“Really? You really knew another––er––Mamise?”
“Yes. Years ago.”
“Was she nice?”
“Very.”
“Oh!” She was sorry about that, too. The road slipped across a loose-planked, bone-racking bridge. With some jealousy she asked, “What was she like?”
“You.”
“That’s odd.” A little shabby, topply-tombed graveyard glided by, reverting to oblivion. “Tell me about her.”
A big motor charged past so fast that the passengers were only blurs, a grim chauffeur-effect with blobs of fat womankind trailing snapping veils. The car trailed a long streamer of dust that tasted of the road. When this was penetrated they entered upon a stretch of pleasant travel for eyes and wheels, on a long, long channel through a fruitful prairie, a very allegory of placid opulence.
“It was funny,” said Davidge. “I was younger than I am. I went to a show one night. A musical team played that everlasting ‘Poet and Peasant’ on the xylophones. They played nearly everything on nearly everything––same old stuff, accordions, horns, bells; same old jokes by the same fool clown and the solemn dubs. But they had a girl with ’em––a young thing. She didn’t play very well.

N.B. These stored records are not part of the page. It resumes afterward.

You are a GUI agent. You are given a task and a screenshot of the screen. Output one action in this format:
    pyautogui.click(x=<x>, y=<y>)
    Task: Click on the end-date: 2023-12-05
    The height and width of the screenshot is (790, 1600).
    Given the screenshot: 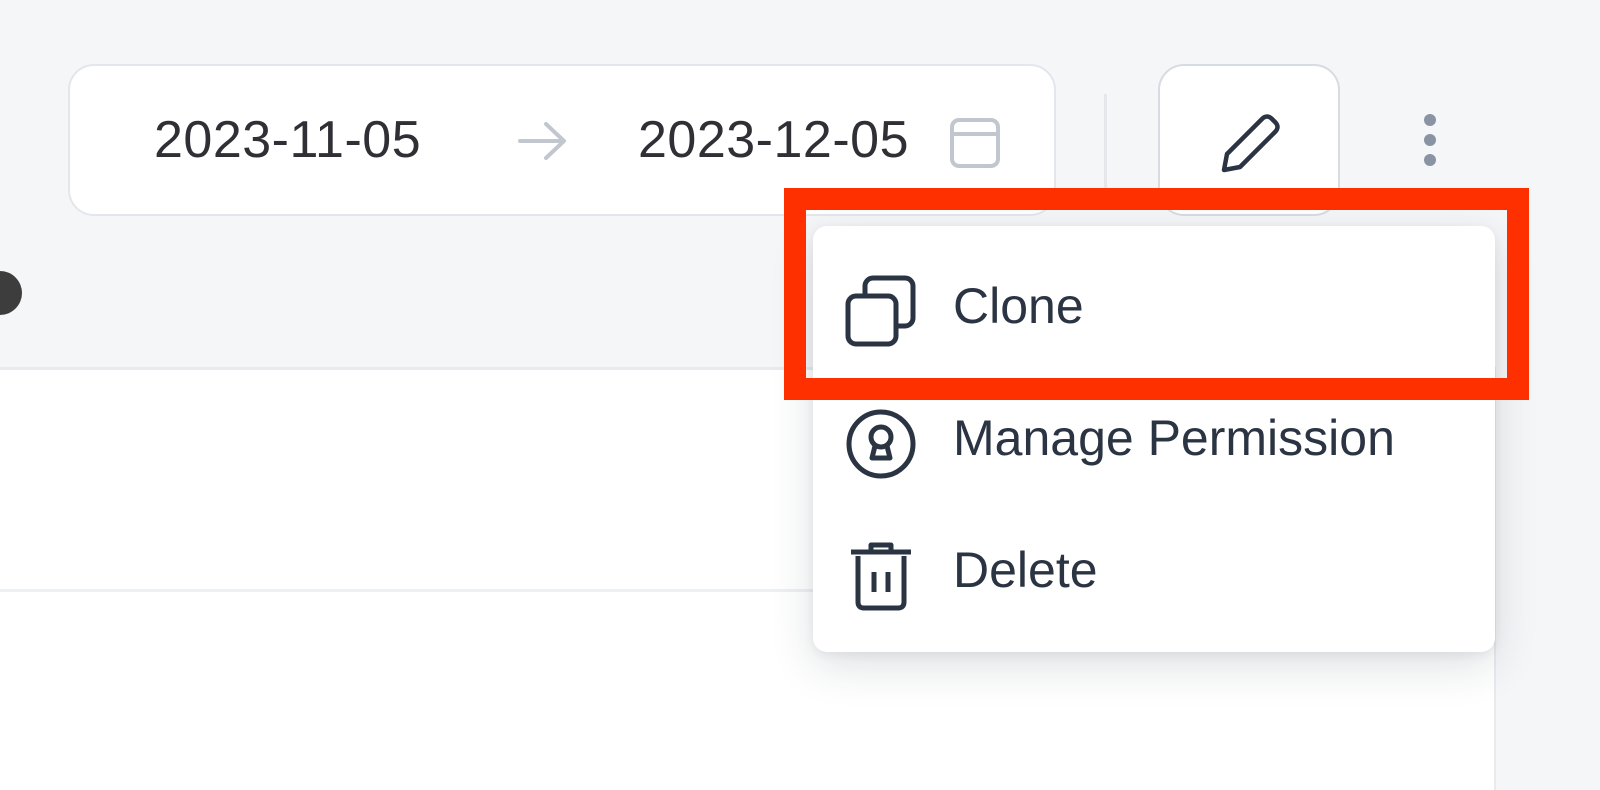 What is the action you would take?
    pyautogui.click(x=774, y=140)
    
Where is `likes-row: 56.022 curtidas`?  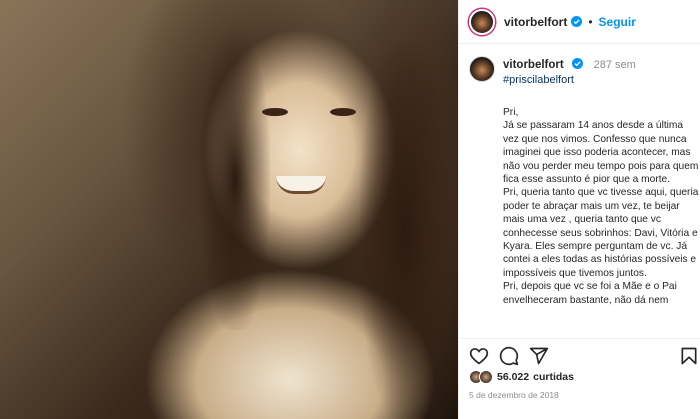
likes-row: 56.022 curtidas is located at coordinates (522, 377).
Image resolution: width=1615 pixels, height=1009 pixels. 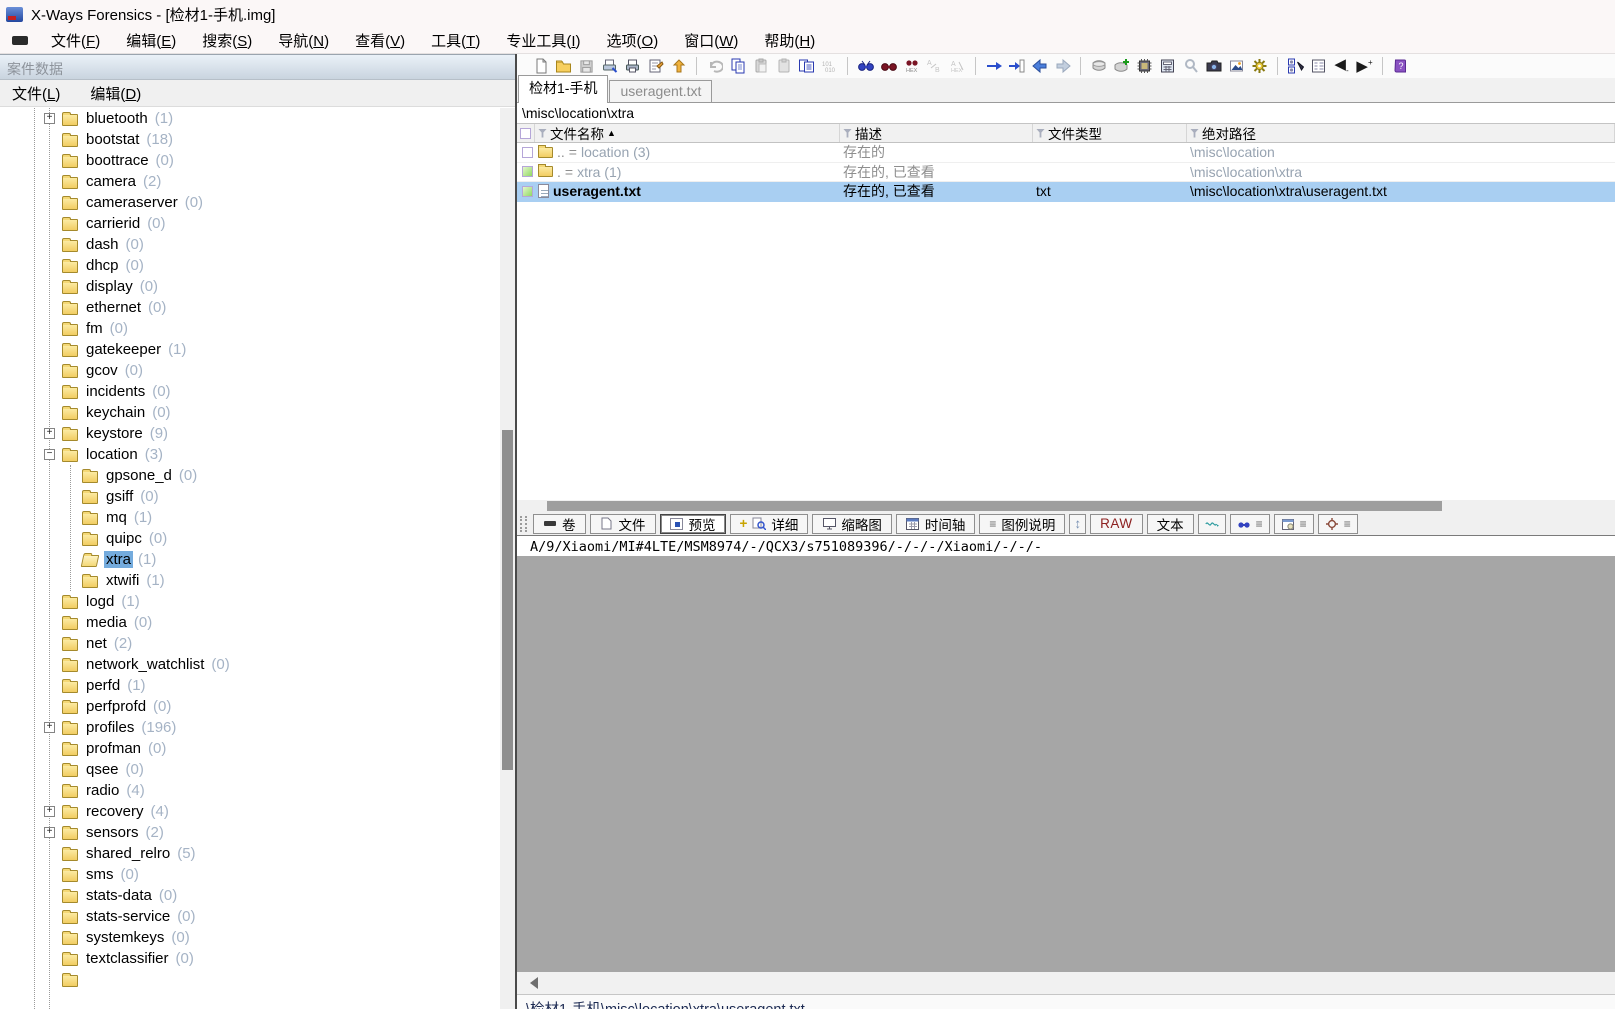 What do you see at coordinates (116, 706) in the screenshot?
I see `tree-item-label: perfprofd` at bounding box center [116, 706].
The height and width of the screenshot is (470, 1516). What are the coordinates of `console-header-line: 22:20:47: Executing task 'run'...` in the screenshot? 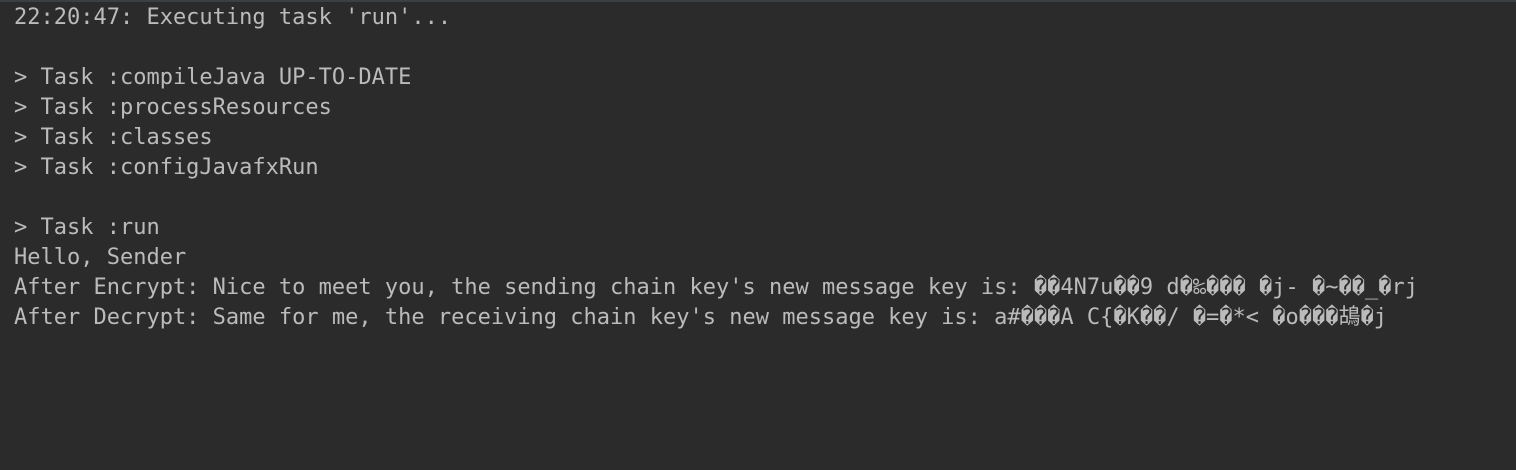 It's located at (233, 18).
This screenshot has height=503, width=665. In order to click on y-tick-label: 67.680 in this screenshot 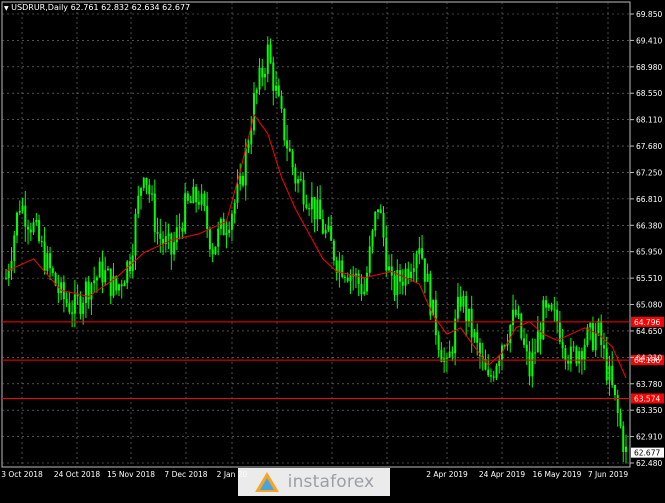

She had a way with her, though––seemed kind of disgusted with life and the rest of the troupe and the audience. And she had a right to be disgusted, for she was as pretty as––I don’t know what. She was just beautiful––slim and limber and long––what you might imagine a nymph would look like if she got loose in a music-hall.
“I was crazy about her. If I could ever have written a poem about anybody, it would have been about her. She struck me as something sort of––well, divine. She wore the usual, and not much of it––low neck, bare arms, and––tights. But I kind of revered her; she was so dog-on pretty.